Performance and Scalability¶

Parsl is designed to scale from small to large systems .

Scalability¶

We studied strong and weak scaling on the Blue Waters supercomputer. In strong scaling, the total problem size is fixed; in weak scaling, the problem size per CPU core is fixed. In both cases, we measure completion time as a function of number of CPU cores. An ideal framework should scale linearly, which for strong scaling means that speedup scales with the number of cores, and for weak scaling means that completion time remains constant as the number of cores increases.

To measure the strong and weak scaling of Parsl executors, we created Parsl programs to run tasks with different durations, ranging from a “no-op”–a Python function that exits immediately—to tasks that sleep for 10, 100, and 1,000 ms. For each executor we deployed a worker per core on each node.
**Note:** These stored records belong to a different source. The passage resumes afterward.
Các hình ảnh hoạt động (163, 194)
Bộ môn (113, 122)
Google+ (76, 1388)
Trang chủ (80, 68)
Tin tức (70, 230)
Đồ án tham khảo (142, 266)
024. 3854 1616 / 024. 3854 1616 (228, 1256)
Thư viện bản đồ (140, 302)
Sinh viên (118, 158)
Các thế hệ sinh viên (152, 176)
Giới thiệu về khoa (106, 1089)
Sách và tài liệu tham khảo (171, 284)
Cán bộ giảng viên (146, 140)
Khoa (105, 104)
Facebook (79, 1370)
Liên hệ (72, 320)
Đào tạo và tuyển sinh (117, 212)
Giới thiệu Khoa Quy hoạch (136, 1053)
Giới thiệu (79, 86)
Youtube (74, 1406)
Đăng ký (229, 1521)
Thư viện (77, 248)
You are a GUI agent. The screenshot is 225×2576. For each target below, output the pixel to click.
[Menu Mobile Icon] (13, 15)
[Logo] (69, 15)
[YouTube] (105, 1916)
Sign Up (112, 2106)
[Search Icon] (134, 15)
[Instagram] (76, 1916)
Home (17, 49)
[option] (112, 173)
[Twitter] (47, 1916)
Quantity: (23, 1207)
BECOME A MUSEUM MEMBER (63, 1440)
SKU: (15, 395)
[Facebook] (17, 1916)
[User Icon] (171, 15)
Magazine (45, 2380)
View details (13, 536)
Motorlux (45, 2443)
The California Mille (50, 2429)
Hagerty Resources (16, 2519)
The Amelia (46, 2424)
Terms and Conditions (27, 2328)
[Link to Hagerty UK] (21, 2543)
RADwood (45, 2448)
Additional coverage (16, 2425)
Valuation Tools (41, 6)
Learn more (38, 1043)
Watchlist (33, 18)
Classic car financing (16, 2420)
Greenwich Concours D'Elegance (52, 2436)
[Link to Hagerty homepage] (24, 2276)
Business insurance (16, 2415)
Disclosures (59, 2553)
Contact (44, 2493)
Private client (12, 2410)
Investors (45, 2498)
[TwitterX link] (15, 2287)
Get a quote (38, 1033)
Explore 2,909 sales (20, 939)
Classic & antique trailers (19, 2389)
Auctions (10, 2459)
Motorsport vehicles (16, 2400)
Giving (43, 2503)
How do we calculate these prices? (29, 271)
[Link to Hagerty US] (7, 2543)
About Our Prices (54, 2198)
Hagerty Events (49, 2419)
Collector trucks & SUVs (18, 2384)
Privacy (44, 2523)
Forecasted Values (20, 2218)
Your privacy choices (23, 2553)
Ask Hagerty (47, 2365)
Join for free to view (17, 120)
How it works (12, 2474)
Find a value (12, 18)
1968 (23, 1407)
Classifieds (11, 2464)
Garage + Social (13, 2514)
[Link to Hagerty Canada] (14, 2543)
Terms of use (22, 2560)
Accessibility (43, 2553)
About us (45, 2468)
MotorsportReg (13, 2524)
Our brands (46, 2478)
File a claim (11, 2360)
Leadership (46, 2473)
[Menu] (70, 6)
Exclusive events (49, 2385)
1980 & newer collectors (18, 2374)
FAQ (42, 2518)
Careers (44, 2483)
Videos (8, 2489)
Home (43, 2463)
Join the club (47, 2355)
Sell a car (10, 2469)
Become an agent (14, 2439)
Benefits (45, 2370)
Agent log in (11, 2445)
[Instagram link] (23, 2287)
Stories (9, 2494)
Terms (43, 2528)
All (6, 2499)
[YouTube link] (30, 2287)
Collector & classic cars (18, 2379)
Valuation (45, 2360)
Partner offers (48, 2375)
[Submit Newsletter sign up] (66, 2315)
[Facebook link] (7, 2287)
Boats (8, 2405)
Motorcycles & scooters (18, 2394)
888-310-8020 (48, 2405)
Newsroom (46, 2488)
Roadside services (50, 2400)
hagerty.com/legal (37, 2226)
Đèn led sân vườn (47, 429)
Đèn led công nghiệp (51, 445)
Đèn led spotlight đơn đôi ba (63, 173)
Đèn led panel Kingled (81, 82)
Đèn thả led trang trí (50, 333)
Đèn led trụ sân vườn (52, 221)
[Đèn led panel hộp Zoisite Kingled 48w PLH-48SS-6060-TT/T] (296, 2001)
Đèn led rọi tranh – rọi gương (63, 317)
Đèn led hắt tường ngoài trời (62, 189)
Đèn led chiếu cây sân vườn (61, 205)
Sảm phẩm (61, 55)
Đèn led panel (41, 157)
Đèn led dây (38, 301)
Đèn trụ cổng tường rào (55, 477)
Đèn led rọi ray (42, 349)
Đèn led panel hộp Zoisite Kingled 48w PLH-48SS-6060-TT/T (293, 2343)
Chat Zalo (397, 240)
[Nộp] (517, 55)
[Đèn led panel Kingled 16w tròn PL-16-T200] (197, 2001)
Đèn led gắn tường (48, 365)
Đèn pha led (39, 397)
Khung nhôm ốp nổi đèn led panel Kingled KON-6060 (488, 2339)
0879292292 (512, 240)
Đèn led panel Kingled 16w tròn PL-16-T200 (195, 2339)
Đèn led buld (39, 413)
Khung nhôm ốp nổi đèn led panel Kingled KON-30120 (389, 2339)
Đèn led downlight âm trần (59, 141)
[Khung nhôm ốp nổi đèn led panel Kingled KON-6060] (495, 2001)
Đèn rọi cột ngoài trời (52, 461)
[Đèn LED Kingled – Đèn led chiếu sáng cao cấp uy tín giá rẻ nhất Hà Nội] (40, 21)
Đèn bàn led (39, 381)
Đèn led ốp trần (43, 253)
While we compare here with IPP, Fireworks, and Dask Distributed, we note that these systems are not necessarily designed for Parsl-like workloads or scale.

Further results are presented in our HPDC paper.

Strong scaling¶

The figures below show the strong scaling results for 5,000 1-second sleep tasks. HTEX provides good performance in all cases, slightly exceeding what is possible with EXEX, while EXEX scales to significantly more workers than the other executors and frameworks. Both HTEX and EXEX remain nearly constant, indicating that they likely will continue to perform well at larger scales.

Weak scaling¶

Here, we launched 10 tasks per worker, while increasing the number of workers. (We limited experiments to 10 tasks per worker, as on 3,125 nodes, that represents 3,125 nodes × 32 workers/node × 10 tasks/worker, or 1M tasks.) The figure below shows our results. We observe that HTEX and EXEX outperform other executors and frameworks with more than 4,096 workers (128 nodes). All frameworks exhibit similar trends, with completion time remaining close to constant initially and increasing rapidly as the number of workers increases.

Throughput¶

We measured the maximum throughput of all the Parsl executors, on the UChicago Research Computing Center’s Midway Cluster. To do so, we ran 50,000 “no-op” tasks on a varying number of workers and recorded the completion times. The throughout is computed as the number of tasks divided by the completion time. HTEX, and EXEX achieved maximum throughputs of 1,181 and 1,176 tasks/s, respectively.

Summary¶

The table below summarizes the scale at which we have tested Parsl executors. The maximum number of nodes and workers for HTEX and EXEX is limited by the size of allocation available during testing on Blue Waters. The throughput results are collected on Midway.

Executor	Max # workers	Max # nodes	Max tasks/second
IPP	2,048	64	330
HTEX	65,536	2,048	1,181
EXEX	262,144	8,192	1,176